A couple of days ago I noticed some unreliable output when stepping through the SnailLife server. I use GoLand and Delve debugger, but in the course of looking into this I picked up some tips from trial and error plus from some very helpful people which I think might be useful regardless of the debugger you use.

First, the repro.

I started a client test in debug mode stopped at a breakpoint. The test spins up my server binary. I attached a debugger to the server and started stepping through the client breakpoints. Eventually my server breakpoint is hit and I step through the server from there.

Instead of seeing accurate variable information from the debugger, I was getting dodgy output. Variables look fine on one line and then turn nil the next. Structs which were not empty turn empty. Strings which were not empty turn empty as you step through. Check out the msg variable here - I get it using fmt.Sprintf("%v", jarReq). The msg variable gets an accurate looking value even though jarReq is displayed as nil.

msg variable

Then, stepping one more line forward, msg turns into an empty string:

msg variable is an empty string

Also note that if I step through to and past a line that runs jar := jarReq.Jar I do not get a nil pointer dereference panic and jar looks like it should, so jarReq is obviously not nil:

accurate jar value

One step forward and jar is now a zero value struct:

jar is nil

This had the signs of debugging an optimized binary all over it, but I thought I built with compiler optimizations and inlining disabled (-N -l in go build)

I originally posted about this on a Go forum hoping a fresh set of eyes might spot something I’m doing wrong, but no one had any obvious insights there and the suggestion was to file a Delve bug.
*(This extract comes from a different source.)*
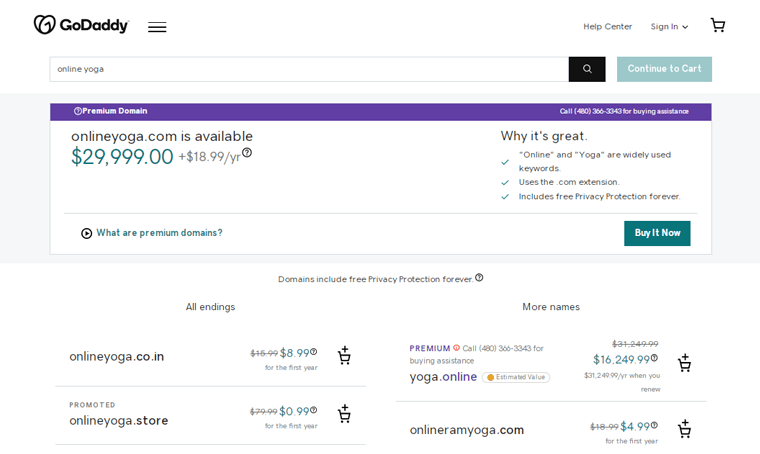Click the Estimated Value badge
Image resolution: width=760 pixels, height=454 pixels.
coord(516,378)
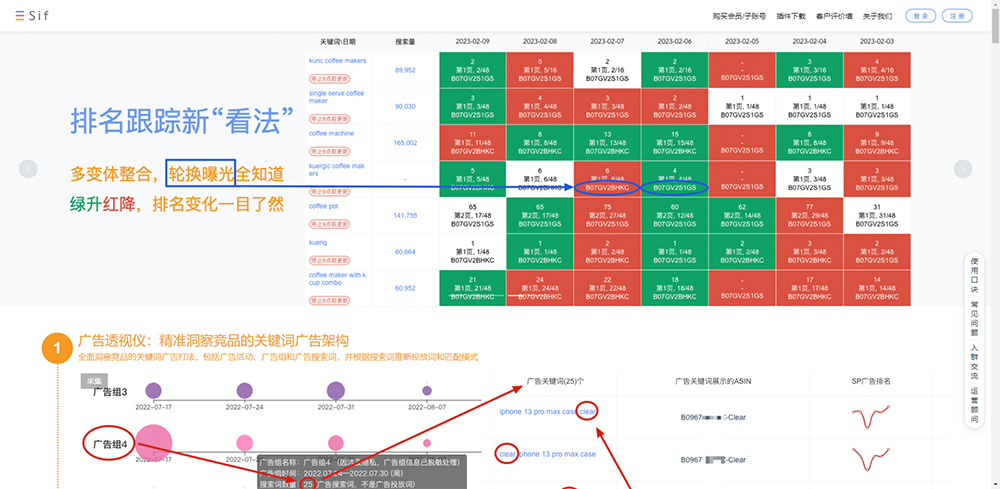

I was kind of reluctant to file a Delve bug because I was almost confident that this was not a Delve issue. After digging around some more I resigned myself to filing a Delve bug.

As suspected, it was not a Delve bug. I never did get to the root of exactly what caused this as it required some random crap like a machine reboot and a Go update to 1.11 release to fix along with the stuff that was obviously wrong (which I go into below). So there was definitely some local weirdness going on (and no, it is extremely unlikely that this was some unreported Go issue related to rc1 which required an upgrade). Nevertheless, I learned some things that I was doing wrong and I also learned some tips to better troubleshoot this kind of issue going forward.

-gcflags=‘all=-N -l’, NOT -gcflags ‘-N -l’ (if you are on Go >= 1.10)

This was my biggest mistake. I thought I was running go build (and alternatively go install) with compiler optimizations disabled by running go build -gcflags '-N -l'. This is wrong. This command only disabled optimizations and inlining for the main package. To disable these for the entire program, you need to run go build -gcflags='all=-N -l'.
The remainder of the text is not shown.